Mais de 200 pessoas participaram, na noite de segunda (19), da cerimônia em homenagem à memória do Delegado Sindical Manoel Fiel Filho, realizada no auditório da antiga sede do Sindicato dos Metalúrgicos de São Paulo, no Centro da capital. Manoel Fiel Filho foi sequestrado pela ditadura militar e morreu após torturas no Doi-Codi, em 17 de janeiro de 1976.

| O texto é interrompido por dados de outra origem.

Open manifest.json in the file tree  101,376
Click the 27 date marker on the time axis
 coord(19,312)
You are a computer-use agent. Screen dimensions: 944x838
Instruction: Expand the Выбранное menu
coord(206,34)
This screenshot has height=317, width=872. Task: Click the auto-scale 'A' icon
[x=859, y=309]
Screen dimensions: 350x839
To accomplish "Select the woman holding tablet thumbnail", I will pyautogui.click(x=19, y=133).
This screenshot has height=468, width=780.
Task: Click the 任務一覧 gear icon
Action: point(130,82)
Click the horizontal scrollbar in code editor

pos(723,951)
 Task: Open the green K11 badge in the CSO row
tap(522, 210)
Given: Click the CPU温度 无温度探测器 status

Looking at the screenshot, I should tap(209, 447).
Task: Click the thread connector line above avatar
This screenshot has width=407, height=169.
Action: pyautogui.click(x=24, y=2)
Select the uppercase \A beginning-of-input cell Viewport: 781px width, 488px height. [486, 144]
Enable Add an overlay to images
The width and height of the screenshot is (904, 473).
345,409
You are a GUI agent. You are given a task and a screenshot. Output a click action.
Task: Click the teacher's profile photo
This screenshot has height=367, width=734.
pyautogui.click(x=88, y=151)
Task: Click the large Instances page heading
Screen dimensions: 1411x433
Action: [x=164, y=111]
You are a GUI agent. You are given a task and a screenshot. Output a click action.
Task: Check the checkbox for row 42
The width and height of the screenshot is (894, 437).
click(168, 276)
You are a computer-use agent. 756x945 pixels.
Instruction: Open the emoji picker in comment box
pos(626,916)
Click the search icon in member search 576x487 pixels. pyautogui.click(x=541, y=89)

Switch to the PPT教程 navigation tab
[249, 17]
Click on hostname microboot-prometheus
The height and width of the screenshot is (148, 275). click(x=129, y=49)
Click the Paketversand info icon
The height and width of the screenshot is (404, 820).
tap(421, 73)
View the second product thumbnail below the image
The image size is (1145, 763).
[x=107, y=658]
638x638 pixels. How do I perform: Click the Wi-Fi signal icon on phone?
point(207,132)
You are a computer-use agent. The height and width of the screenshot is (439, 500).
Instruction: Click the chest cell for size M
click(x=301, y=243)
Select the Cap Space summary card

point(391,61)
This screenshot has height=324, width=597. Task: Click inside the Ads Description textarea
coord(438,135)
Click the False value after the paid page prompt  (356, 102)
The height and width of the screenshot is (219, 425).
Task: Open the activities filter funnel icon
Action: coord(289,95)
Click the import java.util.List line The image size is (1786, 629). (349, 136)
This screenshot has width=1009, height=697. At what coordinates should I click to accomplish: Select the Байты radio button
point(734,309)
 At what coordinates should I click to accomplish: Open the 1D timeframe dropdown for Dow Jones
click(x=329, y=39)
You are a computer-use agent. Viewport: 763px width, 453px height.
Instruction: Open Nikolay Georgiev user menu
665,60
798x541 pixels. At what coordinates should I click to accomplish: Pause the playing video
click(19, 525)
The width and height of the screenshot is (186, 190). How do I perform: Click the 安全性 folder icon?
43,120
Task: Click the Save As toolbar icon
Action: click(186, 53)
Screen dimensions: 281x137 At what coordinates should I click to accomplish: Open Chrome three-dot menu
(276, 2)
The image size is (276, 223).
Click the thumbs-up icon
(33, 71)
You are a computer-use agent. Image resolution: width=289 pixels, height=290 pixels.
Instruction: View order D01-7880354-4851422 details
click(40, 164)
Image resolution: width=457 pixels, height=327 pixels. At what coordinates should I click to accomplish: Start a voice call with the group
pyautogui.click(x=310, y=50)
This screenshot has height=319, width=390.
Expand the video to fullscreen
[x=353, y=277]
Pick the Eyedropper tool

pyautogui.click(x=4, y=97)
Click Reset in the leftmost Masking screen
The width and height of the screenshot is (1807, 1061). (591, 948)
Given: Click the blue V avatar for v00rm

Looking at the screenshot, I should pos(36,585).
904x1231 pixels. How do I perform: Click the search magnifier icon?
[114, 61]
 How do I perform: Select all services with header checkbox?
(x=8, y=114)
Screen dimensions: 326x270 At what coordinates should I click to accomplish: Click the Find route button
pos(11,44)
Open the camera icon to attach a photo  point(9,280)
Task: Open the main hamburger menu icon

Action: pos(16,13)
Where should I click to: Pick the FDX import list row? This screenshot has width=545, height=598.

O Sindicato dos Metalúrgicos de Guarulhos e Região esteve representado por uma delegação liderada pelo presidente Josinaldo José de Barros (Cabeça) e pelos diretores José Carlos Oliveira (Chorão), Elenildo Queiroz (Nildo), José João da Silva (Jau), Daniel Galdino, Lucas Barros e Robson Amadeu. Entidade tem investido na realização de eleições de Delegados Sindicais nas fábricas de sua base, fortalecendo a organização nos locais de trabalho.
Além das homenagens, o evento contou com a exibição do filme “Perdão, Mister Fiel” – frase atribuída ao agente da CIA Dan Mitrione – e com o lançamento do livro “Carrascos da Ditadura”, ambos de autoria de Jorge Oliveira. As filhas de Manoel Fiel Filho, Aparecida e Márcia, estiveram presentes no ato.
Integrante do Partido Comunista Brasileiro (PCB), Manoel Fiel Filho foi assassinado por portar um exemplar do jornal do partido e permanece como símbolo da luta sindical e da resistência à ditadura. Cerimônia reuniu sindicalistas, representantes de centrais sindicais e lideranças políticas comprometidas com a preservação da memória, da democracia e dos direitos dos trabalhadores.
Em depoimento, Márcia Fiel destacou o perfil conciliador do pai. Ela relatou: “Meu pai era uma pessoa que buscava sempre apaziguar. Ele dizia que não se devia discutir nem política, nem futebol, nem religião. Meu pai nunca gostou de confronto. Mesmo esse jornalzinho, ninguém em casa sabia da existência”.